Total synthesis of the proposed structure of talarolide A

• Published in: Organic & biomolecular chemistry Vol. 16; no. 29; pp. 5286 - 5293
• Main Authors: Zhang, Shengping, Rodriguez, Luis M. De Leon, Huang, Renjie, Leung, Ivanhoe K. H., Harris, Paul W. R., Brimble, Margaret A.
• Format: Journal Article
• Language: English
• Published: CAMBRIDGE Royal Soc Chemistry 25.07.2018; Royal Society of Chemistry
• Subjects: Chemistry; Chemistry, Organic; Glycine; Magnetic resonance spectroscopy; Natural products; NMR spectroscopy; Peptide synthesis; Peptides; Physical Sciences; Protecting groups; Science & Technology; Structural analysis; Synthesis; Synthetic products; Two dimensional analysis; DEPSIPEPTIDE; PEPTIDES; HYDROXAMIC ACIDS; ALPHA-AMINO-ACIDS; INHIBITORS; AMYCOLATOPSIS SP; DERIVATIVES; N-HYDROXYLATION
• ISSN: 1477-0520; 1477-0539
• DOI: 10.1039/c8ob01230j

The proposed structure of talarolide A, a cycloheptapeptide featuring a hydroxamate moiety within the peptide backbone, was successfully synthesized. An initial attempt to synthesize a linear peptide precursor containing a C-terminal N-benzyloxy glycine residue was problematic due to an unreported on-resin reduction of N-benzyloxy glycine to glycine. After repositioning the peptide cyclization point, a new linear peptide sequence was successfully prepared using Fmoc-solid-phase peptide synthesis. Subsequent solution-phase cyclization and removal of protecting groups furnished the synthetic talarolide A in good yield.

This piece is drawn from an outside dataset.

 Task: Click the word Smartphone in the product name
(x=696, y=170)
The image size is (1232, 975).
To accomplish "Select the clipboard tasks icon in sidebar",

Despite the mismatch of the NMR data between the synthetic talarolide A and the natural product, a detailed structural analysis using 2D NMR spectroscopy, together with re-synthesis of the same synthetic material using two additional cyclization sites, confirmed that our synthetic product has the reported structure of talarolide A.